Uma grande amiga veio me visitar com seu pequenino de quase 1 ano e meio, Nuno. O rapazinho anda sozinho, sabe pedir e ir atrás das coisas. Logo, o mundo de possibilidades de realizações de seus desejos parece infinito. Lá em casa, tentava matar o tédio arremessando potinhos de plástico dentro da privada e esvaziando o saco de arroz no chão da cozinha. Mas assim que minha vizinha chegou com as duas pequenas, largou os potinhos e abriu um sorriso do tamanho de sua satisfação. Sabia o que queria. Aproximou-se com entusiasmo não contido, laçou seus braços ao redor da garotinha de cabelos cacheados e lascou-lhe um beijo na boca. Segurou a cabeça da Muxima contra a sua pra que não se esquivasse de seu afeto desajeitado. Ela, lembrando do que a mãe havia lhe ensinado sobre os cuidados com os menores, saiu-se bem, com elegância. Virou o rosto de lado. Segurou-o a meia distância. Sem força, sem raiva. Ele insistiu. Inclinou o corpo pra frente. Seus olhos brilhavam, os dentes, esparsos, estavam todos à mostra, tamanho era o sorriso. Puxou os cabelos da amada, não como tática de guerra. Era vontade.

Não deu certo. Partiu então pra irmã. Dunya engatinhava sobre o tapete e ele queria subir em suas costas, ainda frágeis, de bebê. Impedido pelos adultos, improvisou. Arremessou-se ao chão diante da infante sobre os quatro membros, deitou e abriu o peito e os braços, como um pavão apaixonado. Ria. Gargalhava. Diante das explicações de sua mãe sobre o que podia e o que não podia ser feito com as duas meninas, ele parecia entender apenas uma parte. Estava sendo repreendido, sim, ele entendeu. Olhou para baixo. Fez cara de culpado. Mas tão pronto avistou as meninas de novo, era todo sorriso e amor afoito. Não via mal algum no que fazia.

Saí pra comprar um belisco e, na esquina, um habitué boêmio do Bar do Seu Zé – e figurinha fácil no bairro – foi interrompido em sua conversa de boteco quando uma mulher parou o carro no meio da rua e começou a esbravejar da janela. Gritou obscenidades, grosserias. Desceu, arrancou do corpo do amado a camiseta que ele vestia e foi-se embora. Quando saí com as empanadas na mão, ele estava desnudo da cintura pra cima. Inabalado, aparentemente. Tomava sua cerveja sem pressa.
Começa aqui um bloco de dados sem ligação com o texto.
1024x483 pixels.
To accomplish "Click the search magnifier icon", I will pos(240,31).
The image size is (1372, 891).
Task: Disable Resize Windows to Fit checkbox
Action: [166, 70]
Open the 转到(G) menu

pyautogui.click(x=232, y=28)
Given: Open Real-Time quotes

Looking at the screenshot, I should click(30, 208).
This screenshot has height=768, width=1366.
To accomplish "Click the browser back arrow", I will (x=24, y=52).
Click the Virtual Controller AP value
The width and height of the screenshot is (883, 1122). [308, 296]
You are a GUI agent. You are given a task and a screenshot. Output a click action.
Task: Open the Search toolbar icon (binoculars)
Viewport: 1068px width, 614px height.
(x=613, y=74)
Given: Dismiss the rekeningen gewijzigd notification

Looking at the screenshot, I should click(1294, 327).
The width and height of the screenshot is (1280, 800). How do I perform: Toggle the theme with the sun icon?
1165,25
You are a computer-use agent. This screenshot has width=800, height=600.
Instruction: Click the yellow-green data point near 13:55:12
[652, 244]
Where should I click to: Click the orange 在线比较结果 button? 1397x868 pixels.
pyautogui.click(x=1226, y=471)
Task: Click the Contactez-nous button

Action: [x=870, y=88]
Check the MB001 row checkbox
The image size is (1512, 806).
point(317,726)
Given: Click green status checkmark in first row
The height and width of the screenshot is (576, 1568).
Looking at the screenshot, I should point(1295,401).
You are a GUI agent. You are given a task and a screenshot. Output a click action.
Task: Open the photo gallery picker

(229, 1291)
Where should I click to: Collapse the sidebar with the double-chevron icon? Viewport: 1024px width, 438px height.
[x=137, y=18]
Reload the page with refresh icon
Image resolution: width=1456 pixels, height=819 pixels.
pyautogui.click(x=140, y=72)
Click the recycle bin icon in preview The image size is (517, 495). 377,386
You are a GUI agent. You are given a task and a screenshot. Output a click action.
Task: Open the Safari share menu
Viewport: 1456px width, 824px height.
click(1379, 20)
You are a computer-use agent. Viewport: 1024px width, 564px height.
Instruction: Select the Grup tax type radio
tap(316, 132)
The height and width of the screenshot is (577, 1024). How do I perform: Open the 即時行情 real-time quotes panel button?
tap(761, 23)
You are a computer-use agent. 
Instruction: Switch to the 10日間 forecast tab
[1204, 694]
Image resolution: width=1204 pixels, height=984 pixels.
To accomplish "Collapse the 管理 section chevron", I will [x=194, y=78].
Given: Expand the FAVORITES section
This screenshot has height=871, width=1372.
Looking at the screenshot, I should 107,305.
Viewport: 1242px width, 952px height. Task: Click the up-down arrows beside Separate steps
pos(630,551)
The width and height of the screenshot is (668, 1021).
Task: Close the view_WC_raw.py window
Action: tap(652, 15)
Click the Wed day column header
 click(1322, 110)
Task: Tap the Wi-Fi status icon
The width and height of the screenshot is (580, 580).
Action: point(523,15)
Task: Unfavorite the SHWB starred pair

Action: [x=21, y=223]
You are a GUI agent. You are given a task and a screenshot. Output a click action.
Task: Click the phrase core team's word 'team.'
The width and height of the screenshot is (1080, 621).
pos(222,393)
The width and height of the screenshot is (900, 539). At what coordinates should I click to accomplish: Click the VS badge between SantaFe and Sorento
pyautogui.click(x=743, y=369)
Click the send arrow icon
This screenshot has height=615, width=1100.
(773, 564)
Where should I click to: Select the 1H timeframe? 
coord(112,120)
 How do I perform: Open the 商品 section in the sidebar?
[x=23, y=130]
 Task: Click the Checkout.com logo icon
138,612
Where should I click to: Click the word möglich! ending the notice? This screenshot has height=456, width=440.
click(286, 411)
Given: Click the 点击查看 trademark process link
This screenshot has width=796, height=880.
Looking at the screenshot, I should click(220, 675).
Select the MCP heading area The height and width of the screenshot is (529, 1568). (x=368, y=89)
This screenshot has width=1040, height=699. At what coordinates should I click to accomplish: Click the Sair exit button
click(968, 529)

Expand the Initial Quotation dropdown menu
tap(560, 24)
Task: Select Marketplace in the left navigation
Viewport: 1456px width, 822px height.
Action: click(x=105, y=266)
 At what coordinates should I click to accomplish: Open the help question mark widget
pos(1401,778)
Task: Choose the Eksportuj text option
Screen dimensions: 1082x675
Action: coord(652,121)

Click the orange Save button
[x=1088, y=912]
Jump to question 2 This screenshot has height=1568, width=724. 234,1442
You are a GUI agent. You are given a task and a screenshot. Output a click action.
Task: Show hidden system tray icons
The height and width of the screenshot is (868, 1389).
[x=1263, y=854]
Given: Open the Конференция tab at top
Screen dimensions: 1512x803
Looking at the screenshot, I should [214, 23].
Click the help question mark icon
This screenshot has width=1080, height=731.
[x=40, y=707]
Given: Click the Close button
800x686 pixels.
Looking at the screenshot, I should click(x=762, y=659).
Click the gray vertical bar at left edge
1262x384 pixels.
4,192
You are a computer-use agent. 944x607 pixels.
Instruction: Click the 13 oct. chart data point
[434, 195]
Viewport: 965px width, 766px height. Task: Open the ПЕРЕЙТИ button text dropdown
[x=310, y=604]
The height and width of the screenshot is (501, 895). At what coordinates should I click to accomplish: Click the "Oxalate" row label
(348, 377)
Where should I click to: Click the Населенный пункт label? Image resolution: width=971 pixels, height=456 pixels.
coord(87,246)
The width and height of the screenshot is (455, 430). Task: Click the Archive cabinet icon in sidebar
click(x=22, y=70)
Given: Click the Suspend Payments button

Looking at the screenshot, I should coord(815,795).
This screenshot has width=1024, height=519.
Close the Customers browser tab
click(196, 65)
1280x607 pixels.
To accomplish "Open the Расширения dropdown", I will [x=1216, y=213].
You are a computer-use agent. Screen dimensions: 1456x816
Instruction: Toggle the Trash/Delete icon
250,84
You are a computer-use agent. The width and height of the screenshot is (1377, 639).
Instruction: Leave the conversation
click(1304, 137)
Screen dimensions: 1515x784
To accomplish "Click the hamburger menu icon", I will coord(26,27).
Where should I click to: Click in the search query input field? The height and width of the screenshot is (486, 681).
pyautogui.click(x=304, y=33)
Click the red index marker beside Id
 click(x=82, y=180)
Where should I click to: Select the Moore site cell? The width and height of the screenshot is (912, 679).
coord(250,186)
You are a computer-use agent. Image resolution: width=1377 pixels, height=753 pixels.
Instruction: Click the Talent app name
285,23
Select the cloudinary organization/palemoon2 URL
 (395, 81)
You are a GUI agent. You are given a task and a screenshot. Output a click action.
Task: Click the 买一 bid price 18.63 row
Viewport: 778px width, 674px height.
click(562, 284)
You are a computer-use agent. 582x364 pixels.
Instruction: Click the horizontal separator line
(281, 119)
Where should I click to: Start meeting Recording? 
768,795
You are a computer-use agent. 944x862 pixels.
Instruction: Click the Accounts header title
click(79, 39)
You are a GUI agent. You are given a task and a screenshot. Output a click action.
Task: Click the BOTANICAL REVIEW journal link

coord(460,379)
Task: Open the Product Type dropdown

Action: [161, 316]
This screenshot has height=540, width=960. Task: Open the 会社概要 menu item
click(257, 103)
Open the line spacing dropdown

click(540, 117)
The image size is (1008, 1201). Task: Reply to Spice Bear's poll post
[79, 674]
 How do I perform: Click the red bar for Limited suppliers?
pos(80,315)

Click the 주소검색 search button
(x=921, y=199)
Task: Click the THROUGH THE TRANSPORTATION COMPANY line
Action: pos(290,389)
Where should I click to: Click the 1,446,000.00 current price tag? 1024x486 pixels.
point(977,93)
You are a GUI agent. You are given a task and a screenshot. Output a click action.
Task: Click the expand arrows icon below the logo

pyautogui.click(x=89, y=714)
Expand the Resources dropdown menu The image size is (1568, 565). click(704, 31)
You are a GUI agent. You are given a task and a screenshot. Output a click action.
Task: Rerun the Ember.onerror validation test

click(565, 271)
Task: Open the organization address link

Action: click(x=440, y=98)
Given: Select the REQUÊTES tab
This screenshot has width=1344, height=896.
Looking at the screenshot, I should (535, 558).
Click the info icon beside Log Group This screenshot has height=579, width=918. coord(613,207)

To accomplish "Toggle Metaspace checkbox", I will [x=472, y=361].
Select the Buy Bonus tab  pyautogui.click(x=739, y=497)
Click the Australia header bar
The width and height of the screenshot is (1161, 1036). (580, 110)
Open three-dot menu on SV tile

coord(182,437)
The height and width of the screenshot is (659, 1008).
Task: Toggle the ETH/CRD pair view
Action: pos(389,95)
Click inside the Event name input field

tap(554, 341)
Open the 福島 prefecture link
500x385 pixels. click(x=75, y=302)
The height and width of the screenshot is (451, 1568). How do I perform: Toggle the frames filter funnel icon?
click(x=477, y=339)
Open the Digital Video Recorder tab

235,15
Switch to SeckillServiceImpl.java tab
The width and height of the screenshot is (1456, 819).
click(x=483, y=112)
Voltei com a comida e entrei em casa justo a tempo de ouvir a pergunta da Muxima a sua mãe, em um diálogo em andamento: “O quê que é sofrimento?” Nem ouvi a resposta. A pergunta bastou.

Vejo na Muxima um equilíbrio raro que logo vai passar. Está ali, cúspide, entre o laissez-faire da primeira infância inconsequente e a absorção das leis adultas a seu redor. Fluente entre dois mundos, bilíngue. Sempre atenta. Aprende sobre o desejo e o sofrimento, querer e não poder; sobre crescer. Só que seu instinto ainda é mais forte.

“Com seis anos, era o mais sábia que já fui. Sabia o que queria, o que me fazia feliz. Sabia o que não queria, mesmo que o fizesse por obrigação. Respeitava a mim mesma, não me atropelava; não me passavam em branco as coisas. Estava atenta. Sagaz. Comprometida”, foi a continuação da resposta da minha tia, àquela pergunta inicial. “Tento sempre me reconectar àquela menina que fui. Hoje, adulta. Porque ela sabia o que era melhor para nós.”

Para a Muxima, meus votos de um feliz dia das crianças são uma forma de pacto. Comigo e com ela. Que ela não quebre as promessas feitas à menina de hoje. Que honre seus sonhos, respeite seus desejos e também seus limites. Que use a maturidade, quando vier, a seu favor, como facilitador. Que a lei não amordace seu instinto. E que me ajude a fazer o mesmo.